Kafka Alerting: Fix Alert Fatigue

Kafka alert fatigue is a design problem, not a sensitivity problem. Build tiered alerts where 95% of pages result in action, not silence.

Stéphane Derosiaux · December 16, 2025 ·

Alert fatigue doesn't come from too many alerts. It comes from too many useless alerts.

When 80% of alerts are false positives or non-actionable, on-call engineers learn to ignore them. They acknowledge without investigating, silence without fixing, and eventually distrust the alerting system entirely. Then a real incident happens—consumer lag spiraling, under-replicated partitions, broker crash—and the alert gets ignored along with the noise.

Alert fatigue occurs when teams receive too many low-priority notifications, causing them to ignore or disable alerts entirely—including critical ones. The solution lies in intelligent filtering, prioritization, and governance. Real alerting infrastructure means 95% of alerts result in action. If you're acknowledging and dismissing most alerts, your alerting is broken.

The fix isn't raising thresholds to reduce noise (you'll miss real issues). It's redesigning alerts to fire only when human intervention is needed, not when metrics cross arbitrary thresholds.

The Alert Fatigue Problem

Alert fatigue follows a predictable pattern. Team launches comprehensive monitoring, sets alerts for every metric "just in case," and initially responds to everything. Within weeks, alert volume becomes unsustainable. Engineers start acknowledging without investigating. Eventually, alerts are silenced or disabled entirely.

The root cause: alerting on metrics instead of symptoms. "Broker CPU > 80%" isn't inherently a problem. If CPU is high but the broker is handling load without latency degradation, no action is needed. Alerting on CPU creates noise. Alerting on latency (the symptom users experience) creates signal.

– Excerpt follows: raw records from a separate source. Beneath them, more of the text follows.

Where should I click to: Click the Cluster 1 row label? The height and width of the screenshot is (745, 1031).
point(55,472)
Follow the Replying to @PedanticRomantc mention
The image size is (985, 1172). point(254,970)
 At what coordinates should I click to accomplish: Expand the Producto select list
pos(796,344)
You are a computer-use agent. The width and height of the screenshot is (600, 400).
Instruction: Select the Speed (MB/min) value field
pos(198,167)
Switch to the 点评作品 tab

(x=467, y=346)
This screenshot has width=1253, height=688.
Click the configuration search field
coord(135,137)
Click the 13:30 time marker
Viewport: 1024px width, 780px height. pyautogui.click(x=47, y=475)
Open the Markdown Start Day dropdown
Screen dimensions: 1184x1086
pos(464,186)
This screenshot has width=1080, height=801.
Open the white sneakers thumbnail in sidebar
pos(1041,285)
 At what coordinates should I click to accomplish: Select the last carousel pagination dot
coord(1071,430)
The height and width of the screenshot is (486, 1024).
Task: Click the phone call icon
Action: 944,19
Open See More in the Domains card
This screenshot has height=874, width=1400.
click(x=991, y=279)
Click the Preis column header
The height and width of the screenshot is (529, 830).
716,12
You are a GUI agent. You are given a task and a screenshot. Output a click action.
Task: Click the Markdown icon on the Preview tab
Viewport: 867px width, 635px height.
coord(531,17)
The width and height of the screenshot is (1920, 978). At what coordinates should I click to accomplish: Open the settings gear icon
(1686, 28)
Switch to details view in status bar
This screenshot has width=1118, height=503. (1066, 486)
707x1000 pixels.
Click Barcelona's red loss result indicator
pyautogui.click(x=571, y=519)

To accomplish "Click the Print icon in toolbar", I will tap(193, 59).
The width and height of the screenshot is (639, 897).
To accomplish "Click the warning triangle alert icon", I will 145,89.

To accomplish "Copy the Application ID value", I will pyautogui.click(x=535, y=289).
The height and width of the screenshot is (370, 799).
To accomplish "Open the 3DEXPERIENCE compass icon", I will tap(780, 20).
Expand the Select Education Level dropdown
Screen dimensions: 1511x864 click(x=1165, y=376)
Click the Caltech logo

Symptom-based alerts correlate with user impact: consumer lag exceeding SLA, under-replicated partitions (data loss risk), request latency p99 spiking. These indicate problems requiring intervention.

Metric-based alerts fire on resource utilization: high CPU, high memory, high disk I/O. These might indicate problems or might be normal under load. Without context, they're noise.

The shift is from "CPU is high, something might be wrong" to "latency is high, something IS wrong." The first requires investigation to determine if action is needed. The second requires action.

Alerting Principles

Actionable: Every alert should prompt specific action. If acknowledging an alert without taking action is common, the alert shouldn't exist.

Contextual: Alerts should include enough context to triage without additional investigation. "Consumer lag high" is useless. "orders-processor consumer lag 1.2M messages (p95: 50K messages), growing 10K msg/min for 15 minutes" is actionable.

Routable: Alerts should go to the team responsible for fixing them. Under-replicated partitions go to platform teams. Consumer lag goes to application teams that own the consumer. Routing everyone for everything diffuses responsibility.

What to Alert On

Alert on symptoms, not metrics. Alert on trends, not absolute values. Alert when human intervention is needed, not when metrics cross thresholds.

Under-replicated partitions is a critical alert. If this metric exceeds zero for more than 5 minutes, data availability is at risk. Action: investigate which broker is lagging, check resource saturation, potentially scale or rebalance.

Context to include: which topics have under-replicated partitions, which broker is the lagging replica, current ISR size vs. expected.

Consumer lag exceeding SLA indicates processing can't keep up. To make this data actionable and avoid alert fatigue, teams must aggregate and evaluate lag at the consumer group level rather than treating each partition in isolation.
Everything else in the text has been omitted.